Mia figlia Chiara mi ha portato a Cartoomics. Ho finalmente visto uno di questi mercatini del fumetto con gli occhi di un bambino (di una bambina, per essere precisi). Dall’altezza di sette anni, funziona così. Entri, attraversando un gran casino. Passi il biglietto in una macchinetta e ti si spalanca la porta. Qui puoi correre da una bancarella all’altra toccando i pupazzi di Totoro, uno dei tuoi film preferiti. Puoi guardare un’ora di supergulp, seduta per terra davanti a un televisore. Puoi ascoltare il tuo papà che ti parla dei beatles mentre guardi una mostra sulla presenza nel fumetto del favoloso quartetto di Liverpool. Puoi cercare di capire il funzionamento dei modelli costruiti per descrivere i ridicoli trucchi di Diabolik (e puoi dedurre che i gioielli dello sponsor, esposti in una teca, siano la refurtiva del ladro). Puoi comprare un librone sulle più belle storie di Pippo e leggerlo mentre mangi una macedonia dello schifido baretto. Infine puoi anche sconfinare nel salone della cioccolata e imbottirti di degustazioni.
Prima di infilarti a mangiare cioccolata, puoi fare una capatina alla fabbrica del fumetto. Il tuo papà ha la faccia come il culo e, dopo aver salutato e fatto moine agli amichetti, ti accompagna dietro i tavoli (dove il pubblico non dovrebbe entrare). E là puoi sbirciare un sacco di autori del fumetto autoprodotto italiano che, con regia canina, si mettono a costruire un fumetto tutti insieme. Una catena di montaggio del fumetto: sceneggiatura, model sheet, matite, ingombri del lettering, chine, digitalizzazione, impaginazione, lettering meccanico, stampa, fotocopie e spillatura.
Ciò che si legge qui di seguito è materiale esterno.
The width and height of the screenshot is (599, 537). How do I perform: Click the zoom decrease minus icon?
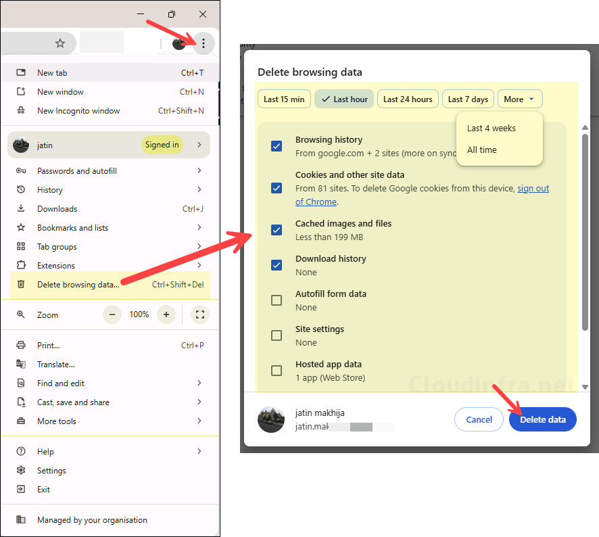(x=112, y=314)
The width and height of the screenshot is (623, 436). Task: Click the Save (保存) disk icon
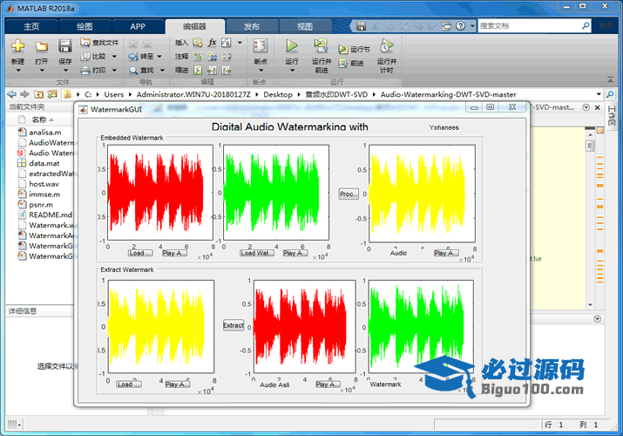coord(65,46)
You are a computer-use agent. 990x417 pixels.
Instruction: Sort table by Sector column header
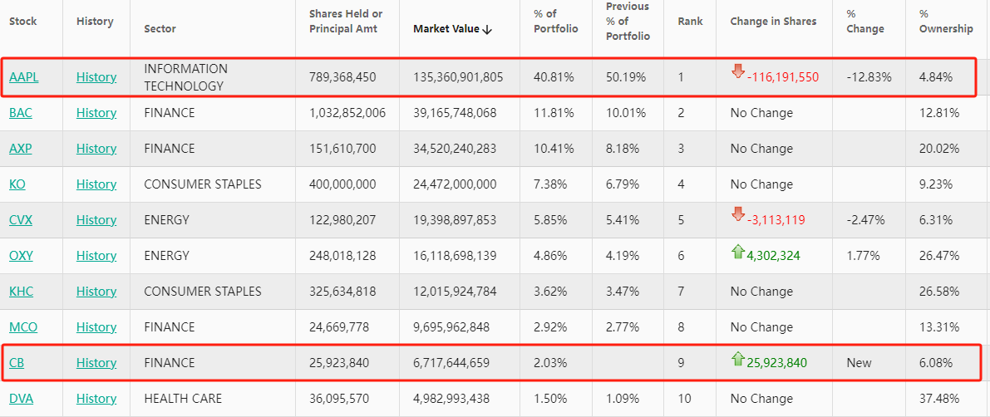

Sei una bambina e trovi tutto ciò divertentissimo. Manuel De Carli ti fa vedere che si può disegnare Braccio di Ferro. Luca Vanzella non è capace di mettere i fogli A4 nella fotocopiatrice. Cinzia Zagato vorrebbe almeno essere riconosciuta (è stata a cena a casa tua). Lorenzo Sartori vorrebbe solo dormire perché ha letterato pagine per tutta la notte.
I cani sono sopravvissuti a quei giorni durissimi e gli albi nati da quell’esperimento si potranno presto scaricare dal loro sito.